(Not So) Basic Journalism Skills: The Follow-Up

by - September 26, 2013

If you work in the news business, you've probably experienced this feeling at least once in your career: getting beat on a story.

What makes it even worse is knowing that one phone call you didn't make would have prevented it.

I'm talking about the follow-up. I touched on it earlier in this series when we talked about creating context for readers/viewers. The follow-up story is just another step in that process.

There are different kinds of follow-up stories: immediate, periodic and long-term.

The immediate follow-up story is the one you do the very next day. This happens often with elections. Night of you talk to the person who wins; next day you talk to his constituents about the outcome.

The periodic follow-up is seen most often in investigations. For example, right now my station is covering an investigation into alleged voter fraud. This isn't something we run every night. Instead, we run updates when new information comes out.

The long-term follow-up story can happen months or even years after the original story. For instance, we'll do look-back pieces on the anniversaries of big events - i.e. the September 11th terror attacks, mass shootings, deadly tornadoes.

Few stories we cover are one-day stories. Businessjournalism.org says it best: "The well-done follow-up is a critical element of coverage." Unfortunately, though, it's become an all-too-common practice in newsrooms across the country to let a story die after just one pass.

If you cover a story in which someone makes a promise, you have to re-visit that story at some point to see if they made good on that promise. If you don't, you're doing a disservice to your readers/viewers.

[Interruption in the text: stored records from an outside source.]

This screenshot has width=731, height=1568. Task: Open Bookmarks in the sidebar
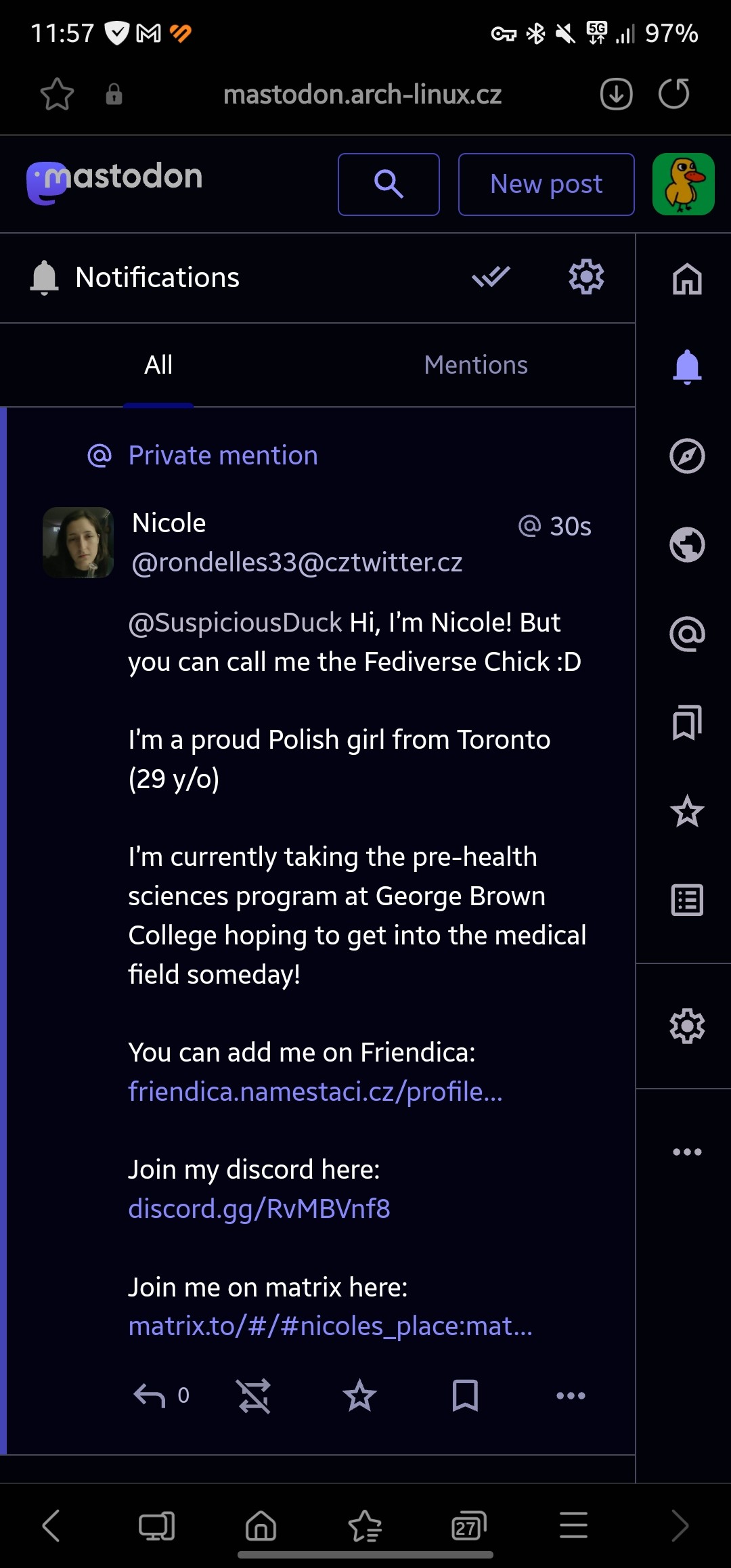tap(687, 722)
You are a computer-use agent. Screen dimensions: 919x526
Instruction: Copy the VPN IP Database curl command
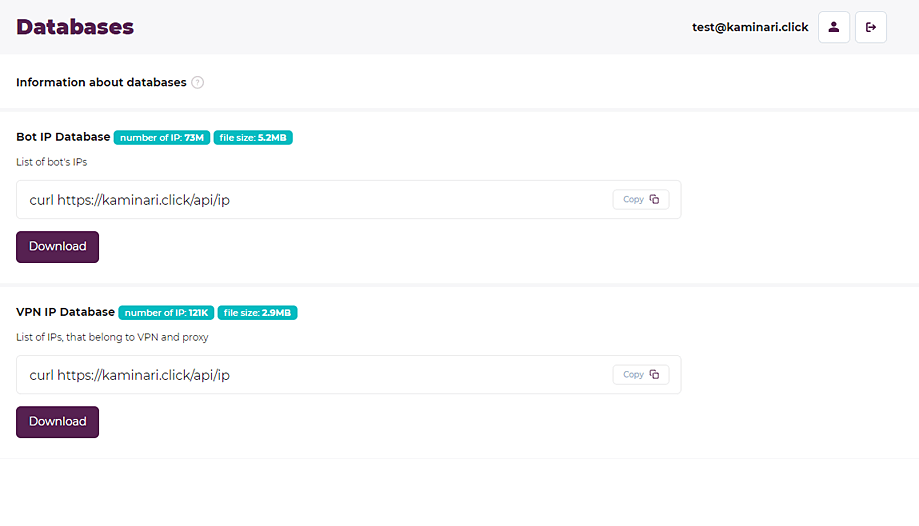pyautogui.click(x=641, y=375)
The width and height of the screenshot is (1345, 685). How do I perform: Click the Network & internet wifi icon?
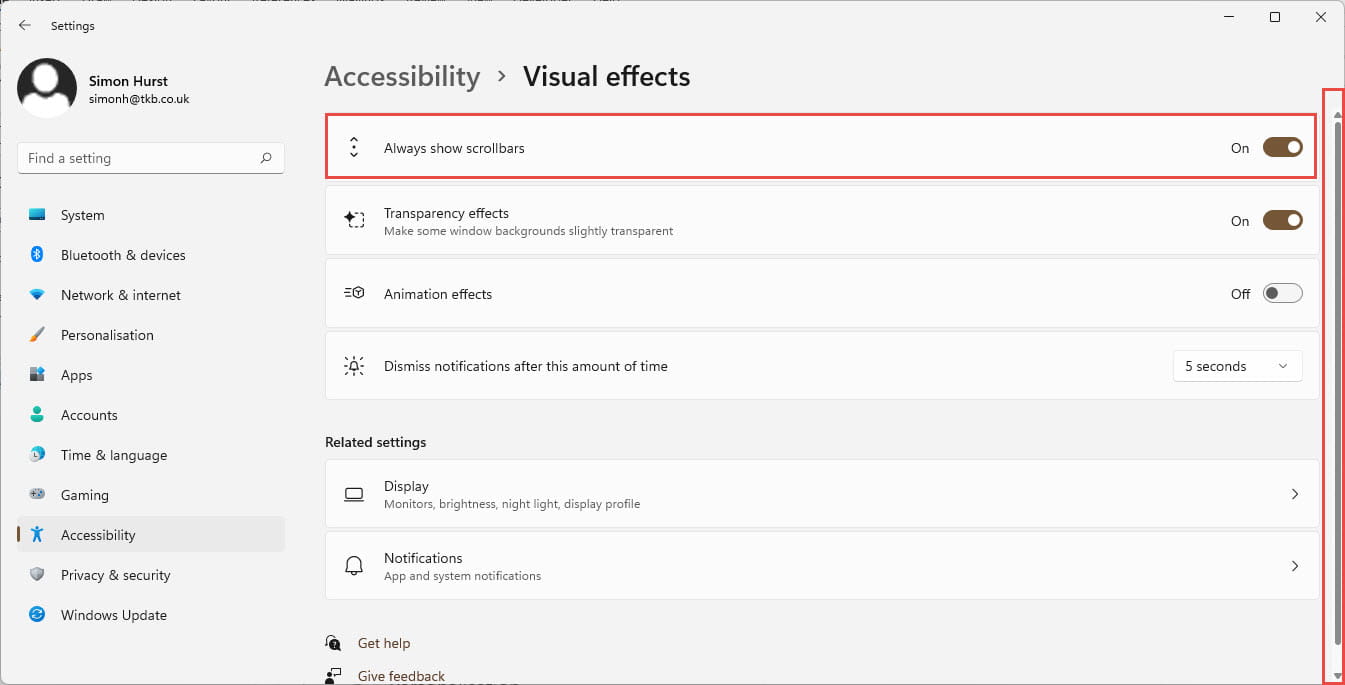pyautogui.click(x=37, y=295)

Developing ideas for follow-up stories can be tricky, especially when it seems like you've already poured everything imaginable into the story today. Tomorrow is the day you want to start asking questions about your original story. Why did this happen; how did it happen; what are the consequences of it; who will be impacted by it; and anything else you didn't answer in the original story. As long as there are questions lingering about the story, it's still a story.

If you have unanswered questions about a story, chances are your viewers/readers do as well, and that's what we're here for - to keep our audiences informed. If we don't complete the story, was there a reason in us covering it in the first place? As I said earlier in this series, the only times we should leave our viewers/readers hanging is in a tease or continues on page 3.